The ultra-famous ultra-runner Anton Krupicka, who looked like a skimo-ing frozen Jesus, passed us just before we topped out behind the gondola on Aspen’s Ajax Mountain. Meag and I high-fived to seal our own victory. It’s not easy beating out a field of no one, taking snack breaks and dancing to ‘80s pop music while skinning—Whitney Houston’s 1986 booty shaking anthem “How Will I Know” was the final song on our Power of One soundtrack—but winners find ways. The scene at Power of Four finish area in Gondola Plaza at the base of Ajax was much different.
Racers skidded to smiling stops through the finish line and into the awaiting embraces of family and friends before being given beer, hot apple cider and as many steaming meatballs as they could carry. Exhausted? Sure. Hungry? You betcha. Psyched? Absolutely.
“It’s not our fastest time, but we’re really happy,” says half of the winning women’s team Sari Anderson. Lyndsey Meyer, the other half, explains that because formidable challengers are at the World Championships in Italy, the race was really about having fun. “The skiing in the Highlands bowl was awesome. We spend a lot of time downhill training on these little things,” she says pointing at the three finger-wide skimo skis. “It’s stupid but we love it.”
“I think this race is awesome. It’s not for me, though. A little too much work,” explains finish area emcee and pro skier Colter Hinchliffe. “It’s rad and the lycra outfits are ultra-stylish. You know, it’s always good to showcase what you’re working with. More skiers need to embrace it.”
Meag and I laugh and make our way to Schlomo’s Deli and Grill for our victory meal of pigs in a blanket and a latte. We saunter up the steps where one exhausted, sinewy racer is sitting with his family. “I need to get these boots off and then I need a lot of water and all of the food,” he jokingly orders.

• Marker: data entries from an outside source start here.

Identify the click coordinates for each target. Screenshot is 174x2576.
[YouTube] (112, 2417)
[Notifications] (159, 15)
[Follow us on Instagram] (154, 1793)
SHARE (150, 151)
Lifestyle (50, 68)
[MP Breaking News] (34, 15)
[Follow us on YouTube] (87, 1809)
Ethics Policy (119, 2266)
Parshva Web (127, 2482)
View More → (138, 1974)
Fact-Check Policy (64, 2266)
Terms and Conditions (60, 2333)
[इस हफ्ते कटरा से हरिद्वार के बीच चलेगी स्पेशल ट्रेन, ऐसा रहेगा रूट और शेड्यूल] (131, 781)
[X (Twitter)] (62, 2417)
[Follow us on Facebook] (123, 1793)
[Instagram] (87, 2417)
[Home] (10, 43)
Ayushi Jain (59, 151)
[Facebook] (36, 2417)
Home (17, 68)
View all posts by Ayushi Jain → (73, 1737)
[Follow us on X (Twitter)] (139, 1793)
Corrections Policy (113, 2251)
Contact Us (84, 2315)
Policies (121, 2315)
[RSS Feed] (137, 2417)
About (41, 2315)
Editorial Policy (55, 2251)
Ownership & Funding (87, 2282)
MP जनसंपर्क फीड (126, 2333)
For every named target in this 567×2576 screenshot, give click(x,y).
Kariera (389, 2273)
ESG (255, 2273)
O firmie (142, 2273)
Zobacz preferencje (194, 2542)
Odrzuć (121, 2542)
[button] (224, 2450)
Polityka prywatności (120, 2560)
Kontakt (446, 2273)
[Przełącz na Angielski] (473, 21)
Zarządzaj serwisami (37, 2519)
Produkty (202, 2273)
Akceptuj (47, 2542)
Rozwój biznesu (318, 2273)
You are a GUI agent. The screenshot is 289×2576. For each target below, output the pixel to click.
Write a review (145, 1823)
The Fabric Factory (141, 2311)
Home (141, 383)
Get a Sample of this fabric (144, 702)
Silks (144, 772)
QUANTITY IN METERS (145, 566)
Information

While our day was much more mellow than the Power of Four racers, Meag and I still feel accomplished. We went for an easygoing walk in the woods and cheered for insanely-talented, wiry athletes that flashed past us in a spandex clad blur. They were frosted, suffering in the mental-physical pain cave and grimacing. But, somehow, they seemed to be having fun while we smiled and snacked our way to the top of our own podium—chatting and grooving to ‘80s synth. Meag summed it up best: “Rice crispy treats and lady pop can make anyone a champion.” Yup—sure can.